アミネさんの息子は、ダマスカスでパスポートの取得手続きをしている途中に拘束され、7ヵ月もの間、居場所が分かりませんでした。彼女は毎日、どんな危険な場所にも赴いて必死で息子を探し、ある日やっとの思いで再会することができました。「今はもう何も怖くありません。息子が生きていてくれている、ただそれだけで十分です」。真っ直ぐに前を見つめる瞳がとても印象的でした。

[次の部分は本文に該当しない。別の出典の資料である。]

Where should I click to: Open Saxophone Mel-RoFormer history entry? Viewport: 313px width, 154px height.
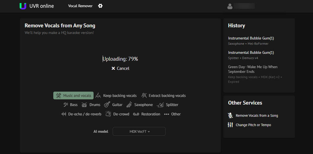click(251, 41)
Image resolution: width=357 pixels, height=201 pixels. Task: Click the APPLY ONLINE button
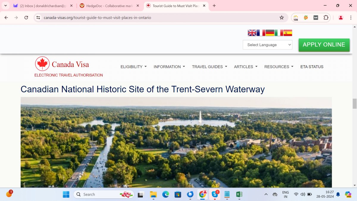pyautogui.click(x=324, y=45)
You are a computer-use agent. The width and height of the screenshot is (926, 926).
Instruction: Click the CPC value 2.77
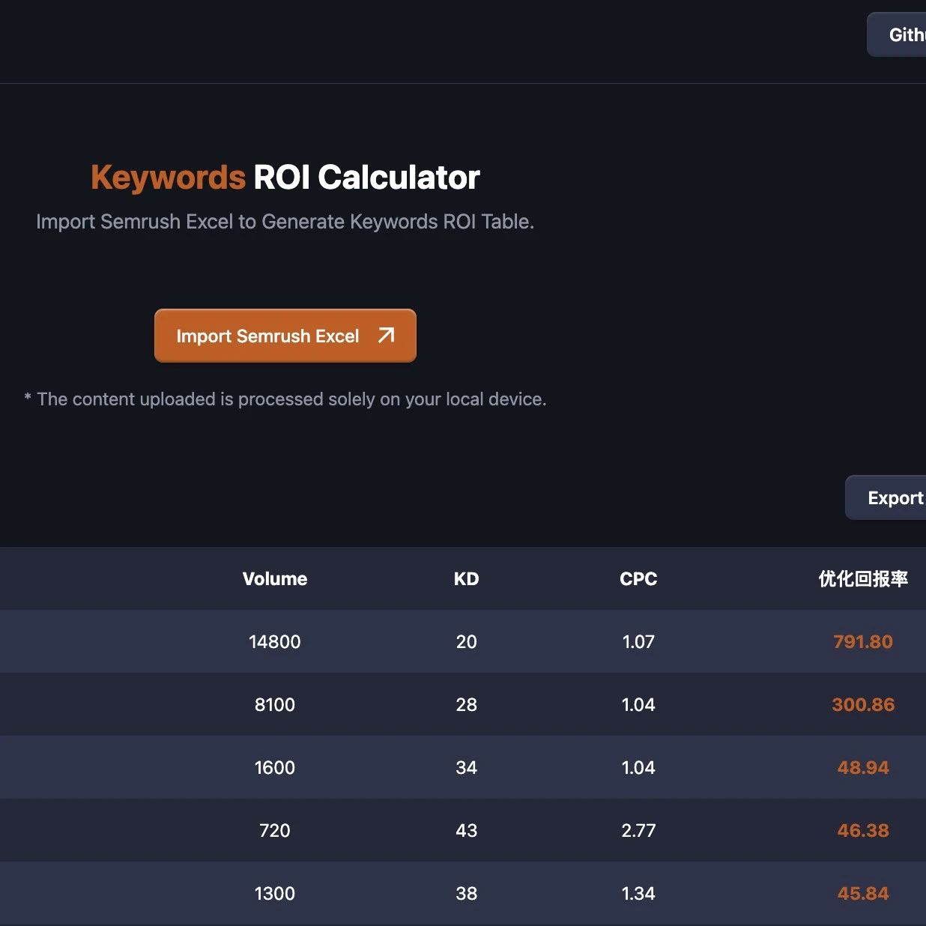pos(638,830)
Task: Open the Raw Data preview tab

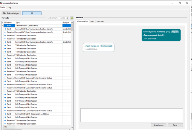Action: pyautogui.click(x=100, y=21)
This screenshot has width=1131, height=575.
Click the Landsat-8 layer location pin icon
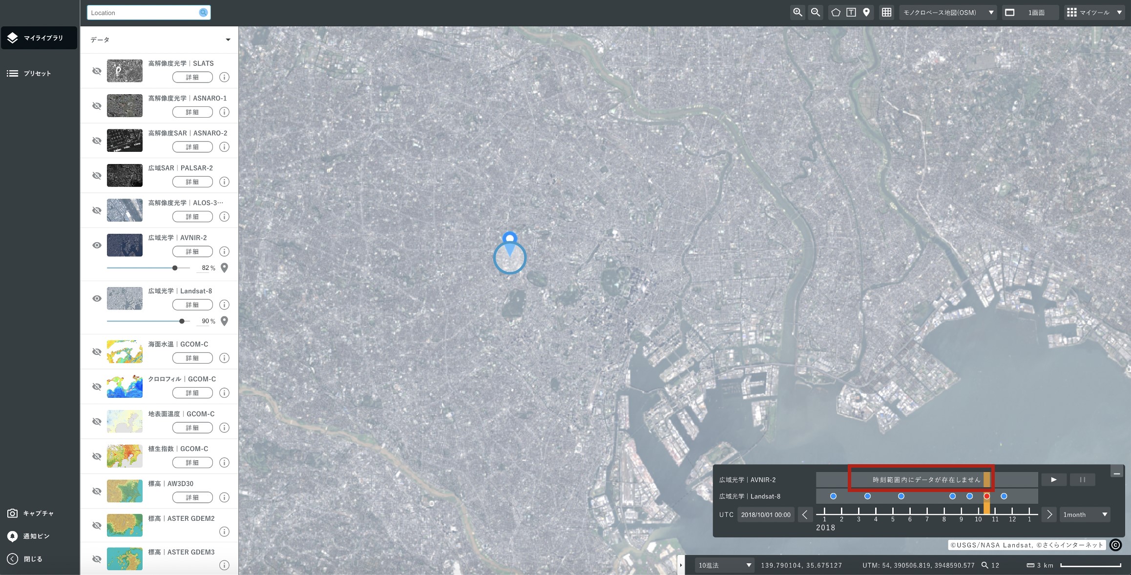225,321
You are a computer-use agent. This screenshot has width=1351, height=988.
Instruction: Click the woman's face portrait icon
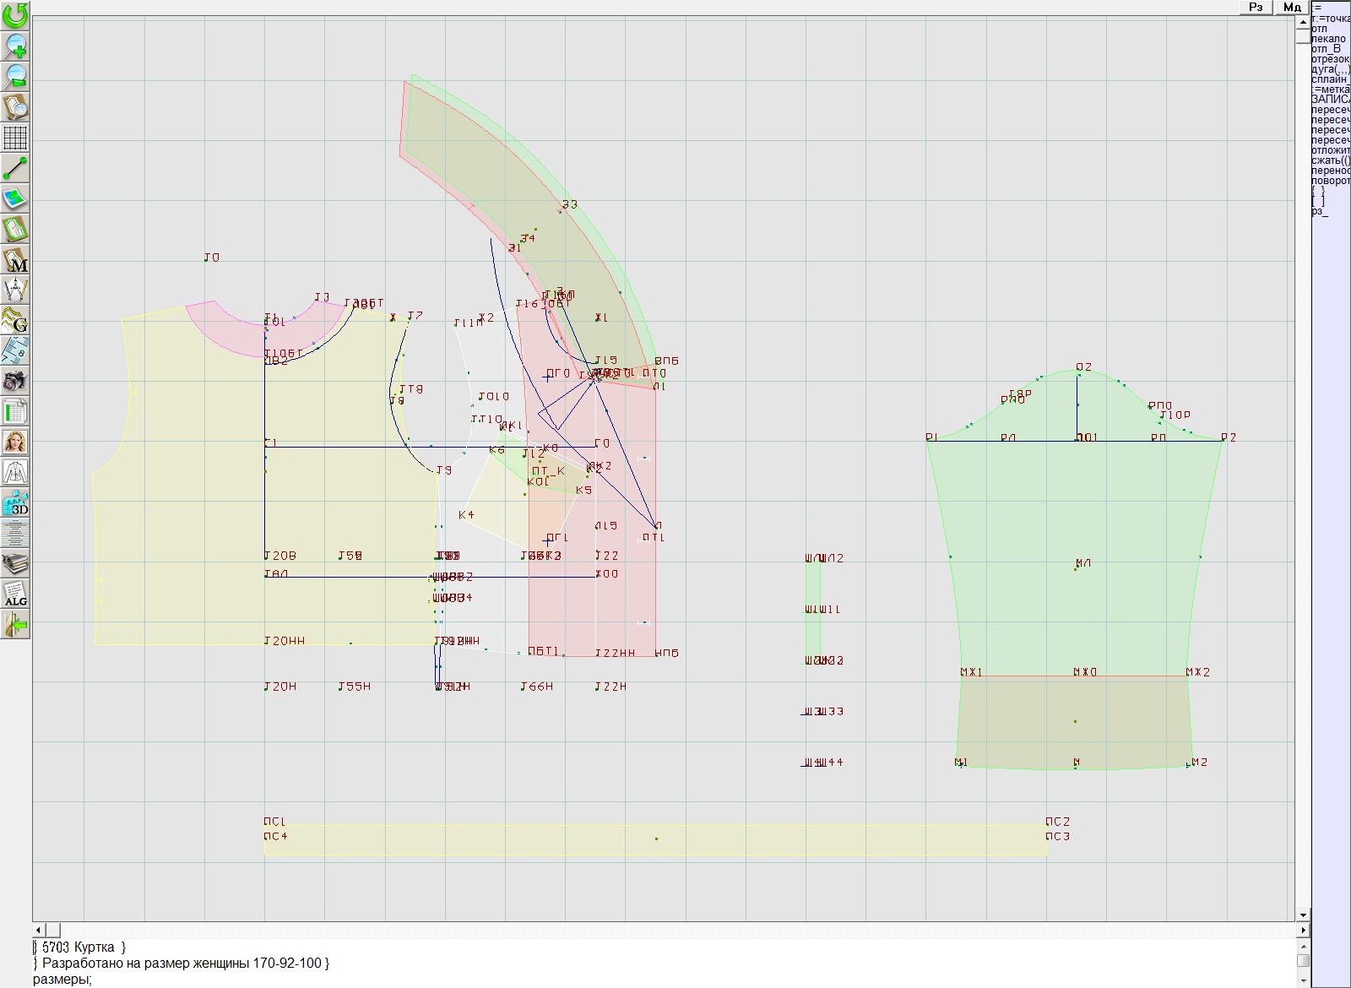point(15,442)
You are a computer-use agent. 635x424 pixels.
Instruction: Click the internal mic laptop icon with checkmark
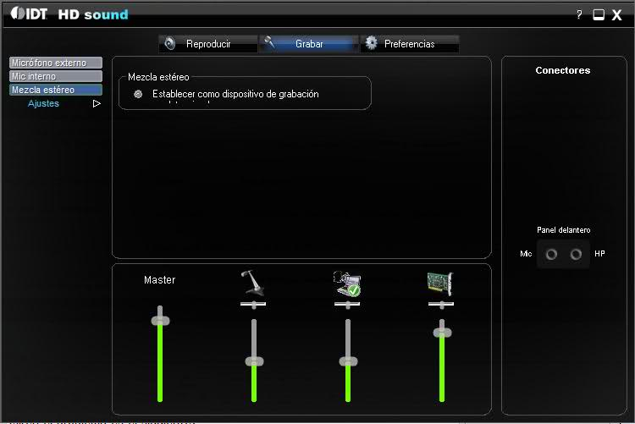(347, 284)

16歳で結婚して一児をもうけたというファトマさんは、不仲の夫との離婚を望んでいました。しかし夫は離婚に応じないばかりか、別の女性とも結婚をしてしまいました。シリアでも重婚は法律的には認められていませんが、複数の女性との婚姻を認める風習が、地域によっては残っているのです。そのうえ、子どもまで取り上げると言ってきていました。彼女はこの状況を乗り越えるため、まずは教養と知識を身につけようと、このコミュニティセンターでトルコ語の読み書きや手芸などを学んでいます。「子どもを守りたいから、どんな苦境に立たされても頑張ろうと思えるんです」。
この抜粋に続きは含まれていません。